_Prompt_
Extend the forum thread about K-shot meta-training code, picking up right after its final message.

_Supplied text_
======

Closed mrchizx closed 4 years ago
Thank you for your interest in our paper. You are absolutely right, we train three different models for different K. We will include that later in our complete code. And yes, the K input/output pairs should be matched during meta-training and testing.
And for the second question, there is a difference between inner update and outer update (please refer to fig 2 in the paper for further details). For the outer update (iterating over N scenes), we only update the global parameter once for one iteration. I think your understanding is right in this case.
Thanks for the reply. Also, I am trying to understand the code. Correct me if I am wrong:
for _, epoch_of_tasks in enumerate(train_dataloader):
# this for loop samples a batch from training dataset
for tidx, task in enumerate(epoch_of_tasks):
# this loop takes one task at once from the batch
for kidx, frame_sequence in enumerate(task[:k_shots]):
# for each task(video), you have multiple sequences
# this is where K updates comes in?
# it performs inner loop gradient update.
for vidx, val_frame_sequence in enumerate(task[-k_shots:]):
# it perform inner loop validation and record the gradient
# outer loop gradient update takes place when the process on current batch is done
Thanks.
Your understanding is correct, k_shots refers to k image sequences (input/output pairs).
Thanks. May ask how many epochs did you trained for pre-training and mete-training, respectively?

======

_Dataset section_
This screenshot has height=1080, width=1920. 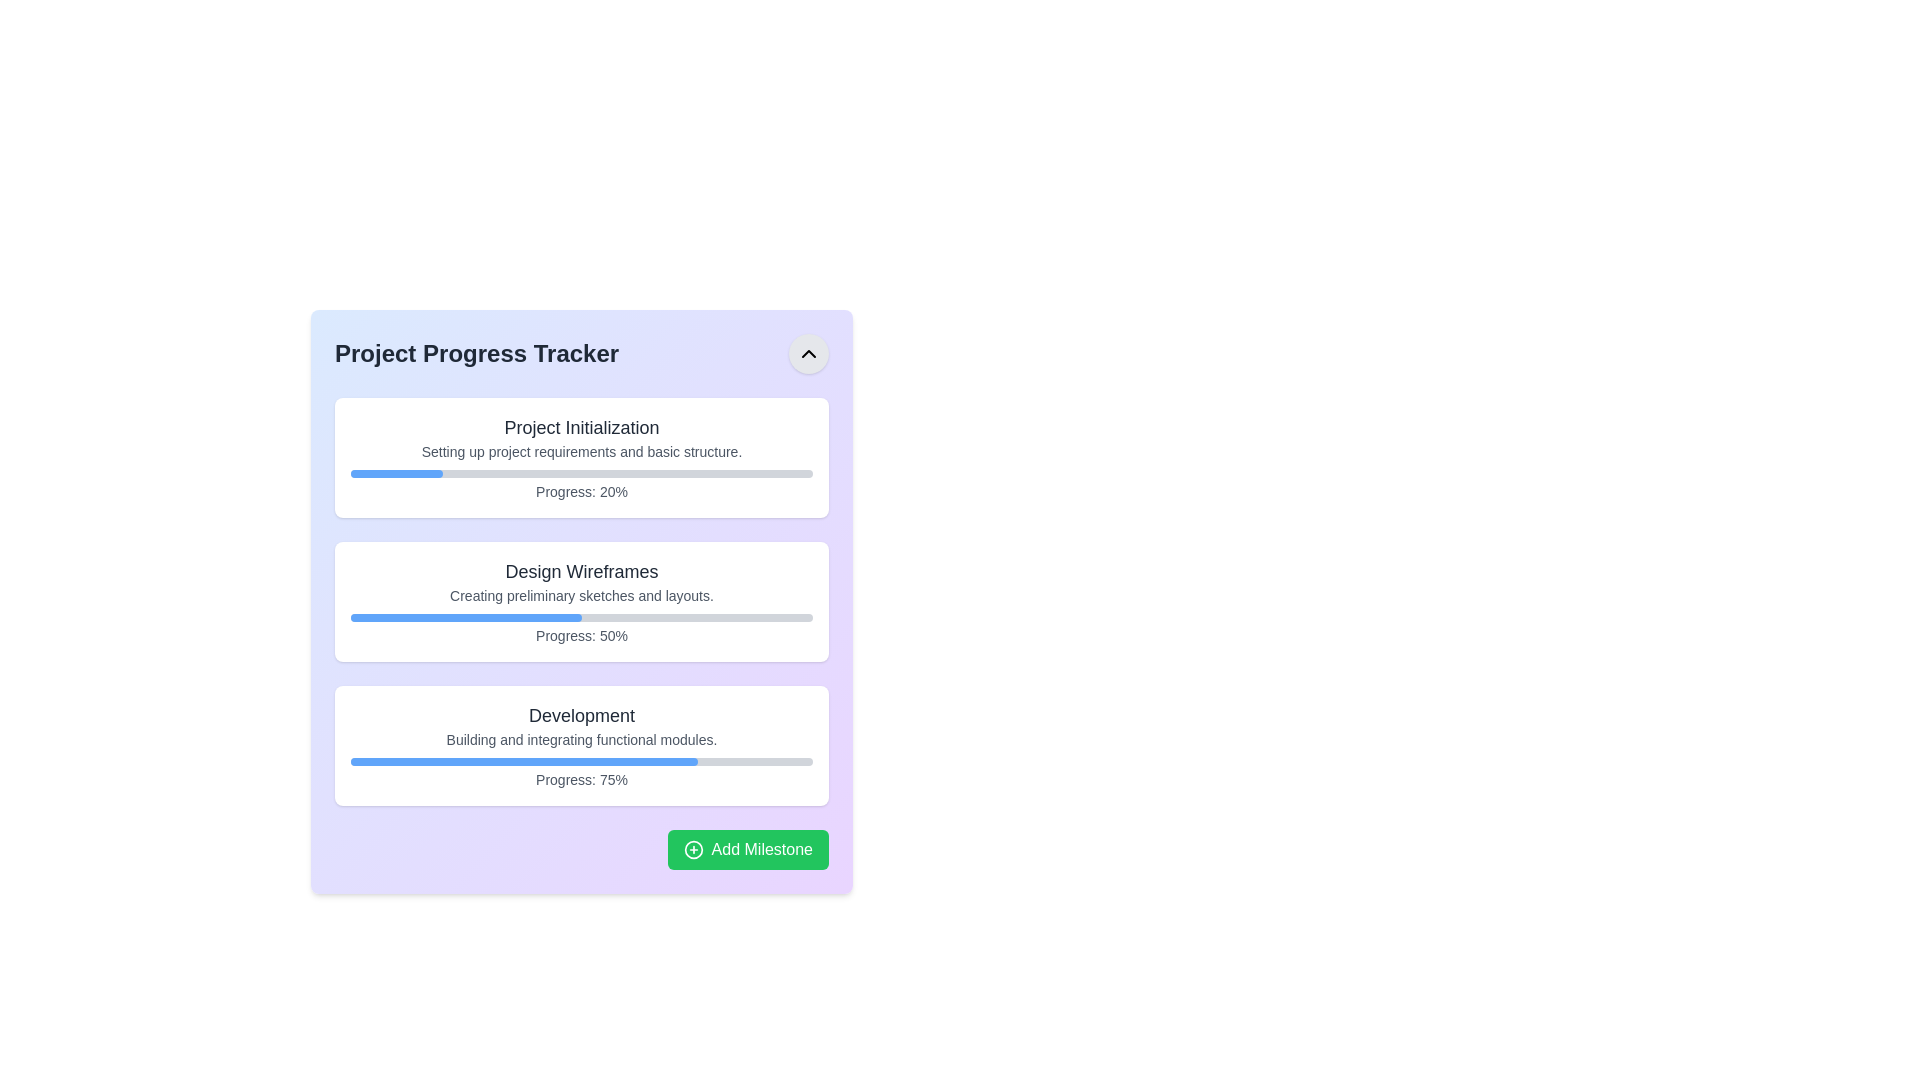 What do you see at coordinates (580, 595) in the screenshot?
I see `the Text label that provides descriptive information related to the 'Design Wireframes' milestone in the project tracker, positioned directly below the header text and above the progress bar` at bounding box center [580, 595].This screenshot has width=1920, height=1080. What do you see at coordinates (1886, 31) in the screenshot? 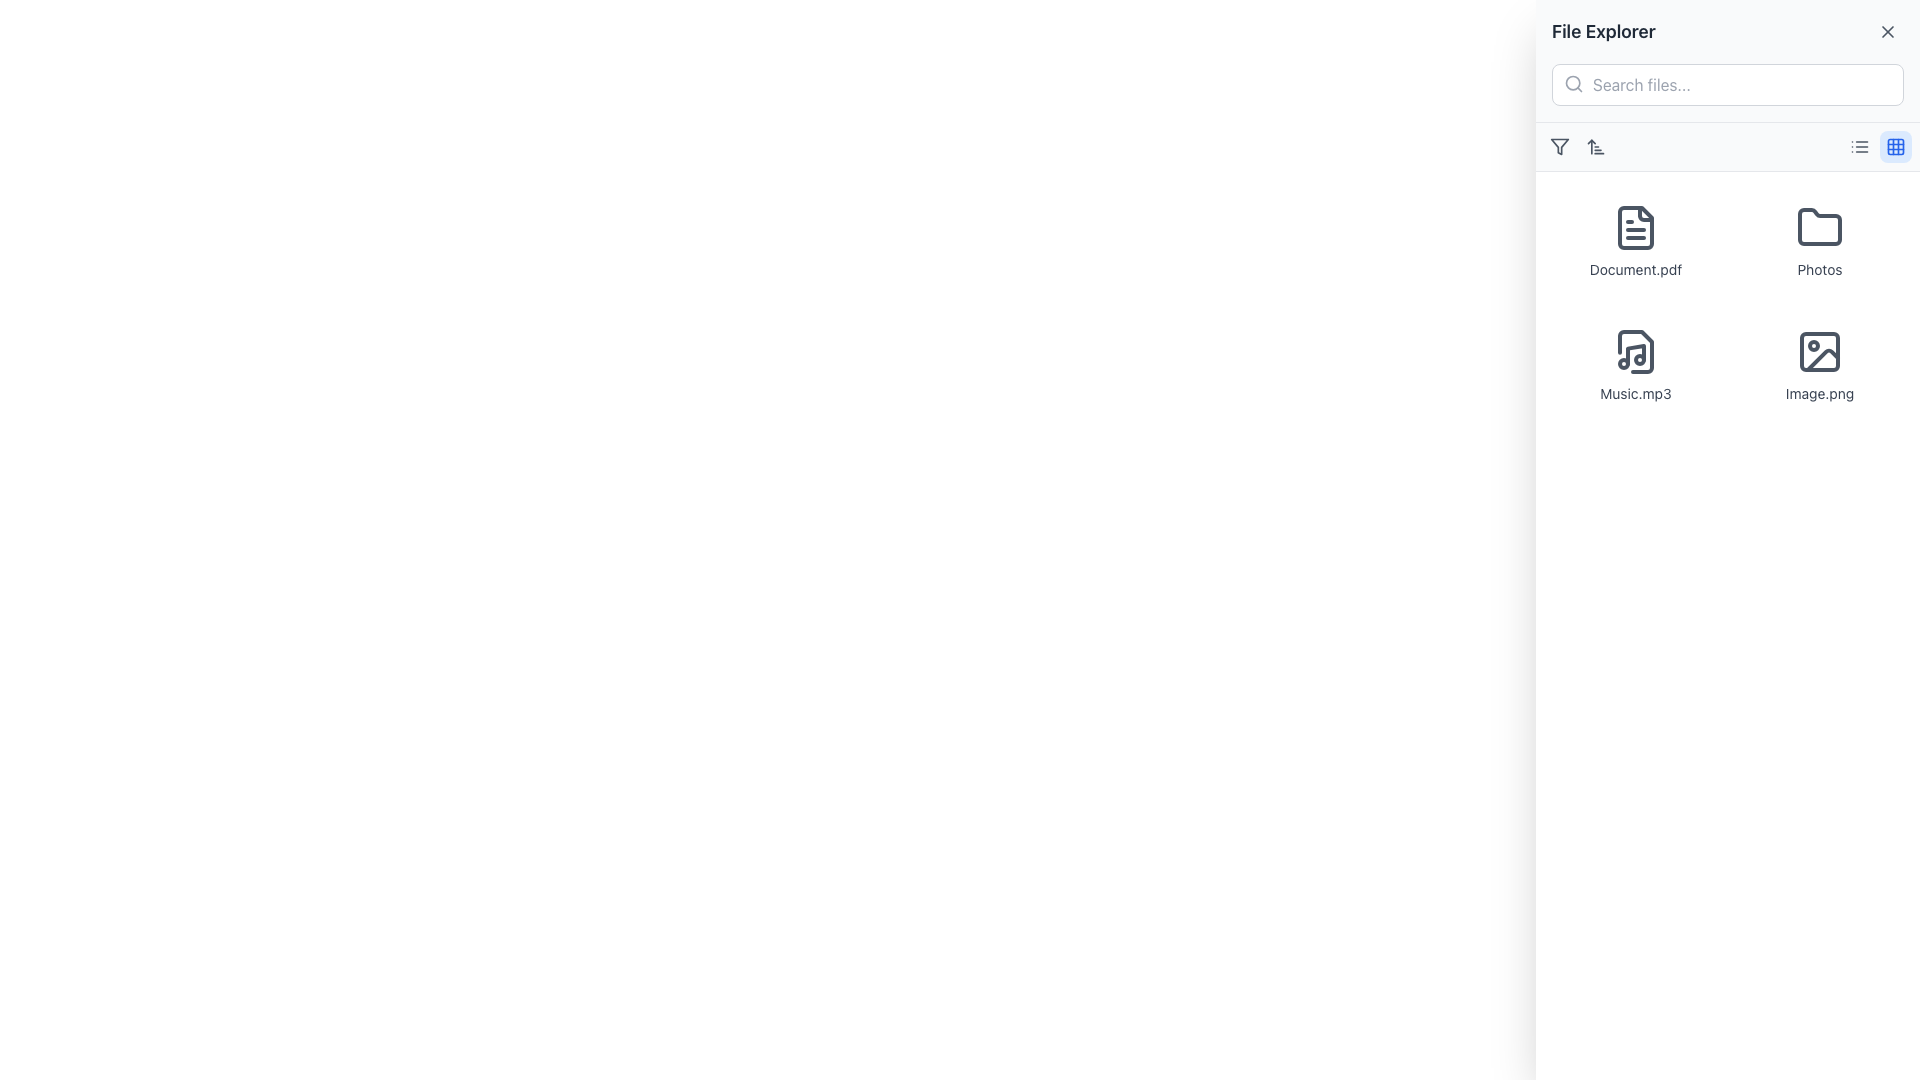
I see `the close button located at the top-right corner of the 'File Explorer' header section` at bounding box center [1886, 31].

======

_Result below_
Sorry I didn't see the question. For pre-training, our model converges pretty quickly, so you need roughly only 10 epochs. For meta-training, around 200 epochs are trained until convergence.
Thanks. One more question, did you use the same optimizer for meta-testing as it was in meta-learning? Did you change any parameters in the optimizer? like weight decay etc?
Yes, meta-testing has the exact same setting with meta-learning to keep everything consistent (including optimizer and weight decay).
Thanks
Hi,
For what I understand is that, K stands for the number of gradient updates during test time. Does it mean that, for k=1,5,10, you have three different models? Does it mean that the K input/output pairs (in sub-section 'Task in Meta-learning, page 6), should be matched during meta-training and testing?
Another question is that, N stands for the number of scenes for each iteration, and K input/output pairs is sampled for each scene. Does it mean that during meta-training, the gradient is not updated until all N scenes are processed?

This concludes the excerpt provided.